::: PASSAGE GIVEN :::
Final Community-Driven Dolores Park Renovation Plan Unveiled

The five-month-long community planning and design phase of the Dolores Park Renovation project, which aimed to bring neighbors and actual park users together to produce a comprehensive, consensus renovation plan, recently wrapped up, producing the above plan for the park.  Dolores generally looks the same: the tennis courts will remain in the same location, the off-leash dog play areas will not be relocated or diminished in size, and almost all the trees and grass will still be there when the project is all said and done. However, there are some changes that will made when the 16-month renovation project kicks off next October:

  • The high corner of the park at 20th and Church (you know, the corner with the view) is going to be completely overhauled.  The three avocado trees will be cut down, a new tree planted, and the corner will be refreshed with a new plaza made of “decorative paving and benches” covering the grassy overlook.
  • The nauseating bathroom building that sits in the middle of the park will be leveled, replaced by grass and a “tai chi plaza,” where park-goers can presumably practice tai chi in the tranquil company of thousands of people chowing down on weed cookies.
  • Tallboy Terrace won't be seeing an astroturf soccer field, which soccer proponents originally lobbied for.  Instead, everyone's favorite summer weekend hangout spot will receive two “unstriped and unlit” multi-use fields “for events and sports,” constructed with “special drainage and irrigation to sustain high use.”  (Read: the landscaping will be designed in such a way that that portion of the park will, hopefully, not be an unusable mud pit for half of the year.)  There's still no word as to how the Rec. & Park will deal with the inevitable usage conflict that will arise between uppity soccer moms and everyone else, but it has been suggested that the field will be limited for soccer play to weekdays between 4-6pm only.
  • “Hipster Hill” will see a transformed off-leash dog play area, complete with a “drinking fountain, bag dispensers, trash receptacles” and “marked by signage [explaining the rules and boundaries of the dog play area] at corners.”
  • The 19th Street entrance plaza will be made ADA complaint, with the bell being moved closer to the sidewalk.
  • The giant stretch of grass between the playground, Muni tracks, present-day bathroom building, and central walkway will have an updated dog-play area, being fenced off from the rest of the park with a “low fence and backless bench border.”
  • A new, ten-foot-wide concrete path (6 feet of concrete and 2-foot-wide “cobble shoulders”) will snake through the park.
  • As previously reported, a bike polo court will be built adjacent to tennis courts, the 19th St. Muni stop will be demolished, and two new bathroom buildings will be constructed.
  • Notably absent: there will be no mobile food court within the park proper, as Supervisor Scott Weiner is working on having the taco trucks moved to the curb.
::: DATASET EXTRACT :::
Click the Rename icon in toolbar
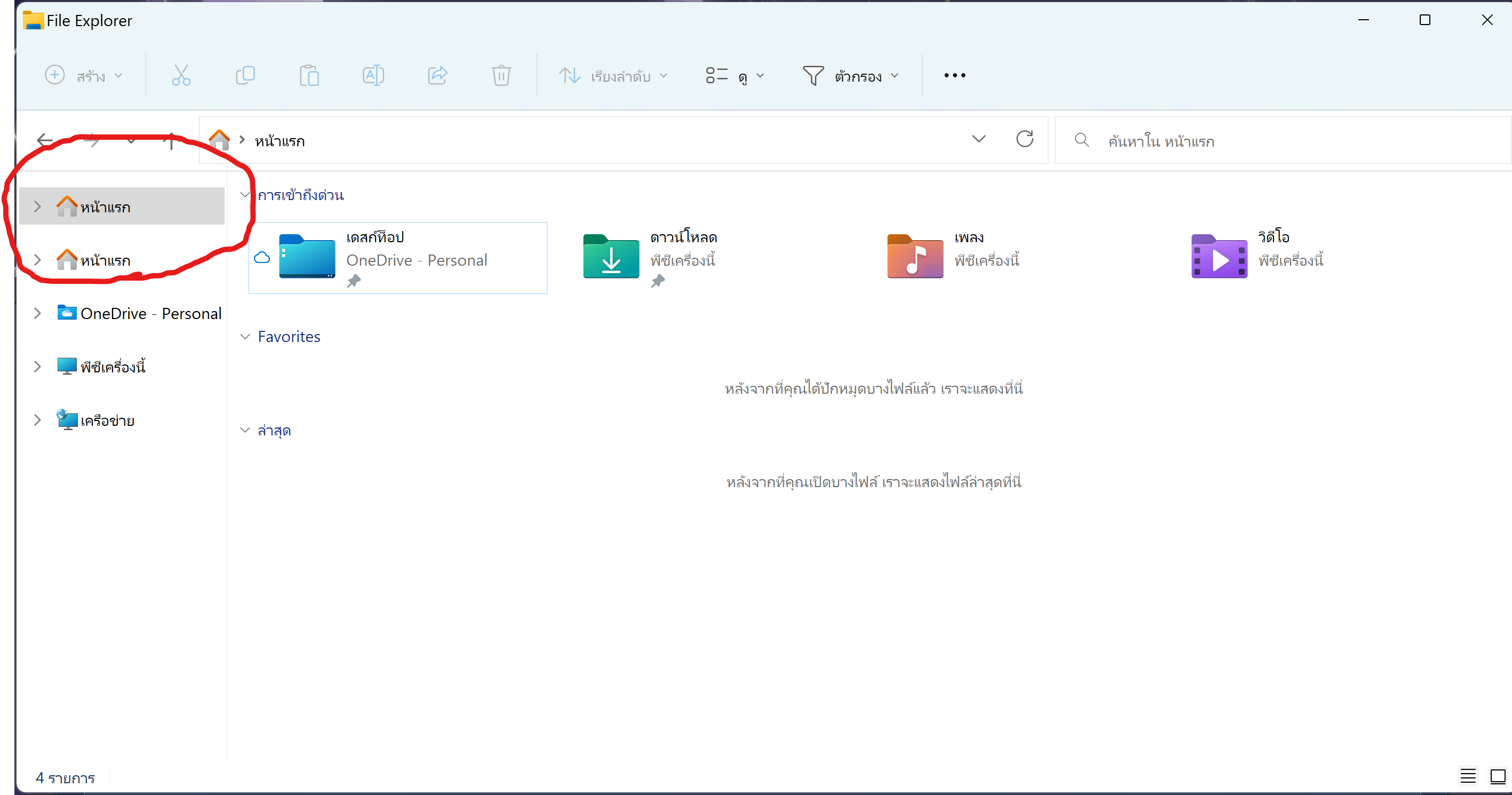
:::
::: DATASET EXTRACT :::
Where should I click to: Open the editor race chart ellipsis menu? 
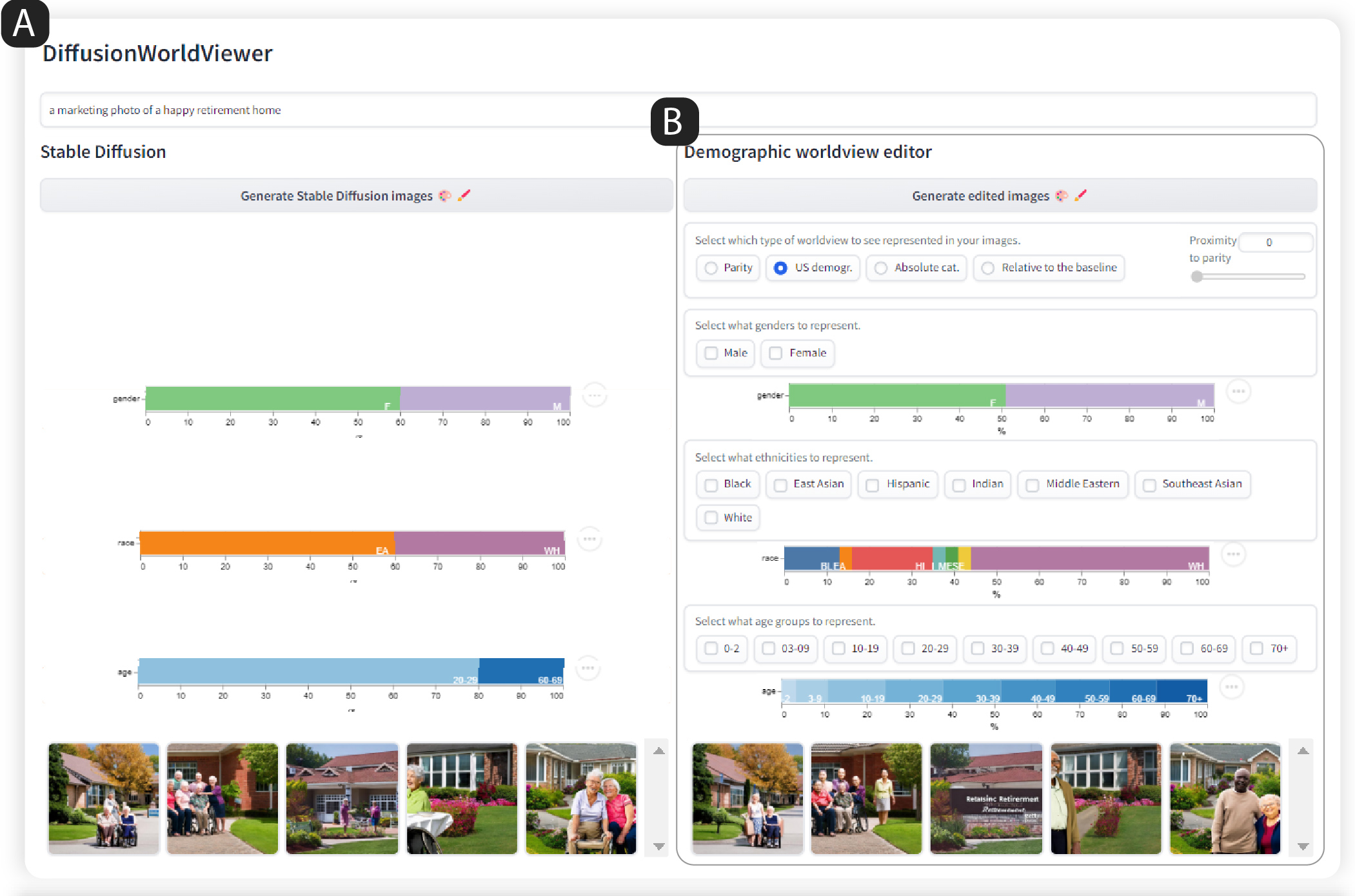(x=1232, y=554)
:::
YOUR GOAL:
Continue the Dolores Park renovation article after its final bullet point.

RESULT OF THIS EXERCISE:
From here, urban planners, city officials, and Rec. & Park staffers have three months to butcher the community plans, followed by the unveiling of the finalized “Rehabilitation Plan” in February.  Construction is still slated to begin in October 2012, which means we still have 11 months before the rest of San Francisco is forced to discover just how rad of a place Precita Park is.

In the meantime, here are the full-size community-driven designs:

Comments (13)

my borderline ‘tarded friend annette has old lady knees. i wish they would put an escalator for her to get up that dang hill.

Stop trying to make bike polo a thing.

Gotta say, I really appreciate your consistent reporting on this. I’d have very little opportunity to stay up to date with it otherwise. And it seems like this design is a good compromise. Cheers, KevMo

Sounds good, though I’d like to see the Tai Chi plaza replaced with a stage for the Mime Troupe.

Of course, it will have a collapsible floor which leads to a pit filled with hungry lions so we can take care of the “Mime” Troupe once and for all.

I’m not the only one who loathes Mimes.

Really good for the most part. Glad they got rid of the hideous clubhouse. Also glad they got rid of the 19th St MUNI stop. This city has way too many public transport stops.

Would have liked to see both off leash dog areas fenced in. Few dog owners are going to respect the rules anyway. A fence on the dog area near the tennis court would at least make it obvious that that’s where your dogs should be.

Disappointed that they didn’t budge on the width of the path as well.

Great changes though, will be a lovely park when its finished.

The hipsters’ll fuck it up regardless.

That 19th st. muni stop has not been used in over 30 years.

Kevin, you posted the WRONG plan. The plan above is almost a month old.
SF Rec and Park released a revised plan at 2:15 PM on Tuesday, November 15, 2011.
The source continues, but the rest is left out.